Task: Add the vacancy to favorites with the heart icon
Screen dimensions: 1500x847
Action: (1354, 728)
------------------------------------------------
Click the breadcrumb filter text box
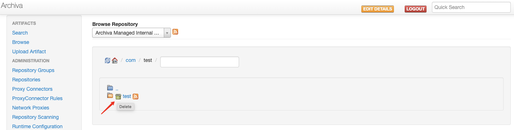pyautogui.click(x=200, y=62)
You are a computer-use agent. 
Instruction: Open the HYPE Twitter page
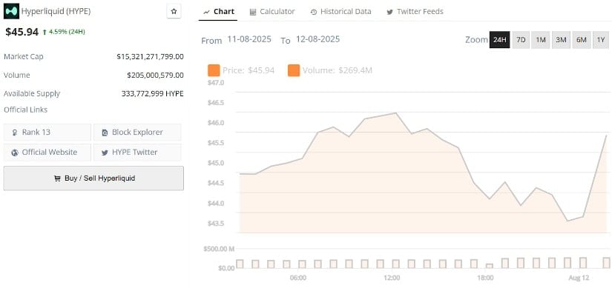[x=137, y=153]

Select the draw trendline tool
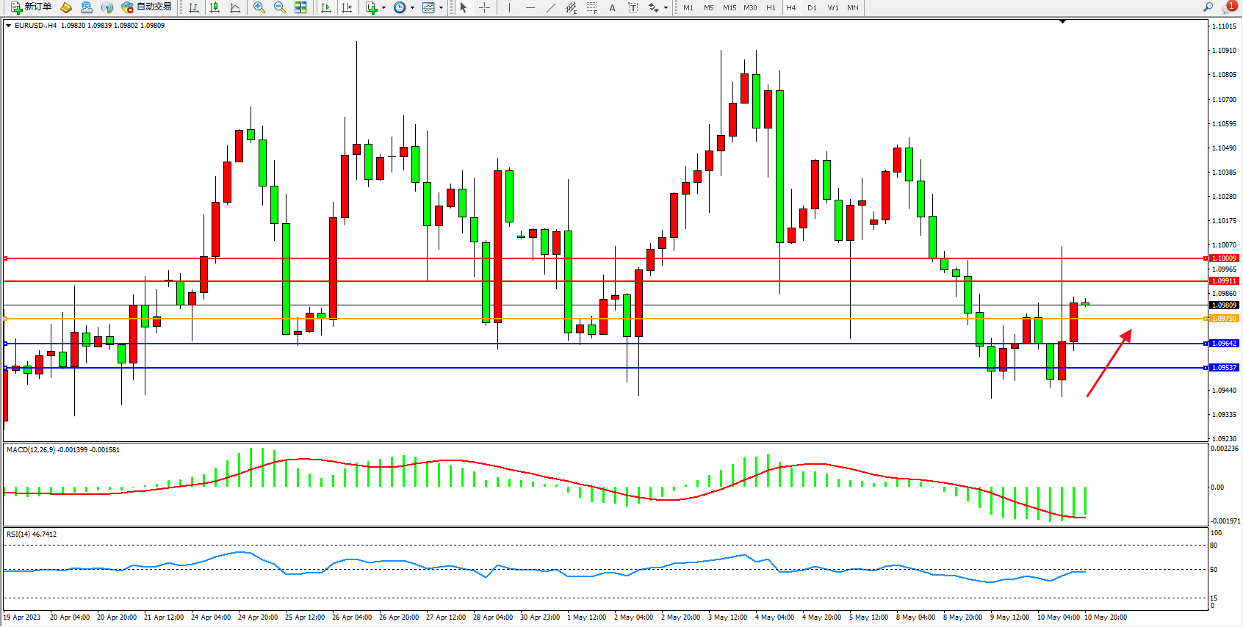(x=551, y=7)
------------------------------------------------
--- Directive ---
Please express the records from the line containing "Click the breadcrumb filter text box" to the line containing "(x=551, y=7)" as a two-column CSV with the columns request and answer, one row per request, putting each in one quoted field with line breaks replaced by spaces. Leave out the pictures.

--- Expected answer ---
request,answer
"Click the breadcrumb filter text box","pyautogui.click(x=200, y=62)"
"You are a computer-use agent. Instruction: Open the HYPE Twitter page","[x=137, y=153]"
"Select the draw trendline tool","(x=551, y=7)"